A strong committee and a phenomenal location have contributed to the rapid rise of the Bluewater International Granfondo into one of the top granfondos in North America.
This year, the Bright’s Grove cycling event is expected to grow even more with the addition of a new route for beginners and additional training rides.
The new 30-kilometre beginner route, known as “The Grove,” is expected to push participation numbers over 1,000, says founder Ken MacAlpine.
“We’ve already got 250 registered without any promotion,” he said. “And there’s been a very good response to the new route.”
Organizers added ‘The Grove’ to existing routes of 50, 100 and 150 kilometres so the day would appeal to all levels of cyclists, from those “who just got off the couch” to the pros, MacAlpine said.
Granfondo is Italian for “big ride,” and they take place in nearly 1,000 communities around the world each year.
After participating in some himself, MacAlpine decided to bring the movement to Sarnia-Lambton in 2016, with all routes starting and ending at Mike Weir Park.
The first year attracted 500 riders and the numbers have increased steadily.
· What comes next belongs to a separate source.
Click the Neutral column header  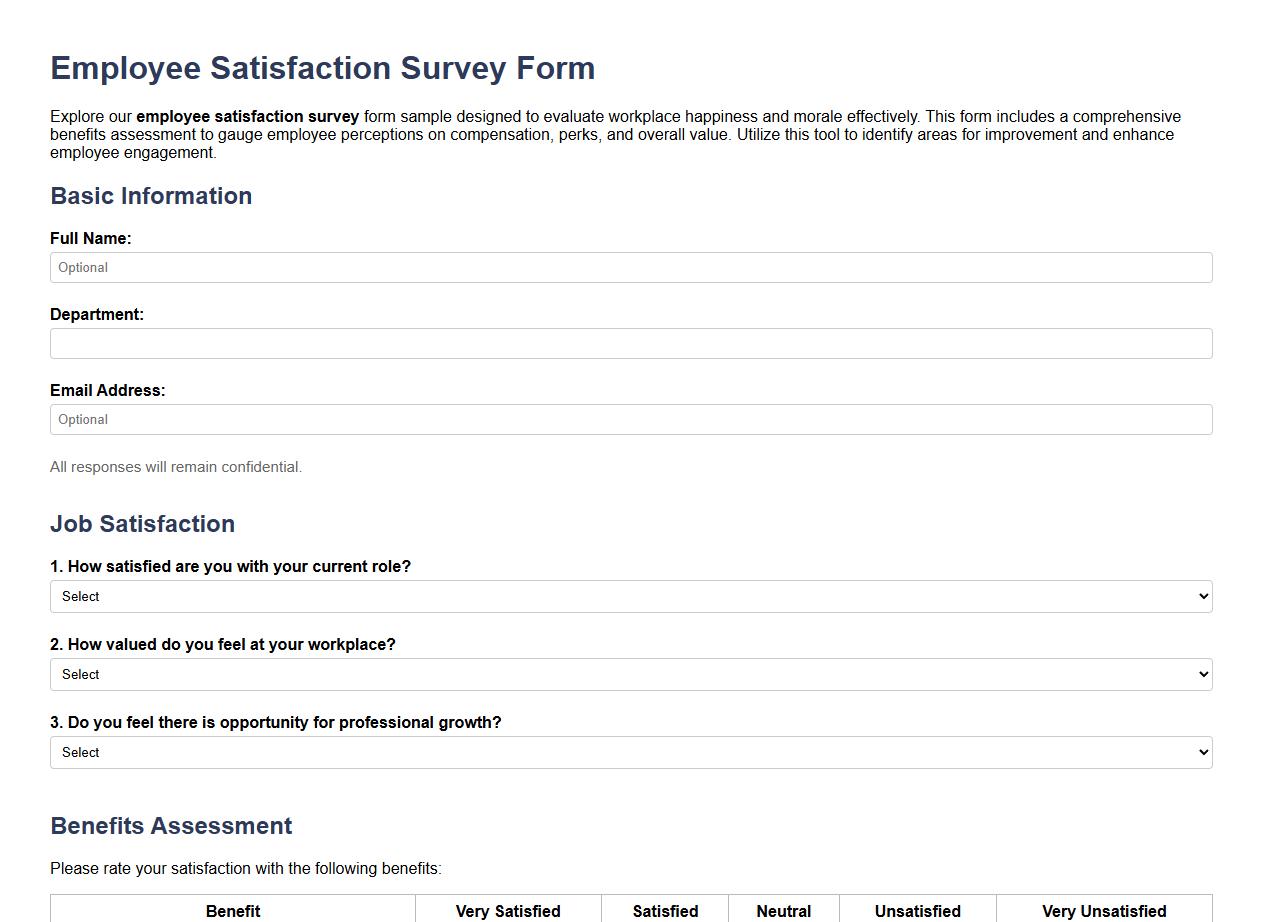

Each year, organizers have had to cut off registration even though more wanted to sign up.
That’s to allow time for delivery of cycling jerseys that retail for $150 each and are provided to each participant, said MacAlpine.
“We also provide food and hydration along the routes, so it’s a very good deal.”
Early bird registration begins at $65 and increases with the length of the route to $150 for the 150K ride.
All proceeds are donated to help train palliative care personnel at Bluewater Health and St. Joseph’s Hospice. Last year, $60,000 was raised.
“One of the reasons for our popularity is the aesthetics,” MacAlpine said.
“The first group leaves at 7 a.m. riding along the lake with the sun coming up. It is just beautiful.”
Granfondo is not a race but the rides include timed sections and altitude climbs in the 100K and 150K distances.
Cyclists arrive with all skill levels and from places as far away as Mexico and Europe.
It’s hoped beginners and intermediates will not only join, but register for 12 new Monday night training rides leading up to the Aug. 4 event.
Wednesday night training rides have proven almost too popular and organizers want to lower the number by moving less experienced cyclists to Mondays, MacAlpine said.
The new, 30-kilometre route is flat. It leaves Mike Weir Park, travels to Brigden Sideroad, to Michigan Avenue, on to Camlachie, down Queen Street and along Lakeshore back to the park.
A barbecue with live music ends the event.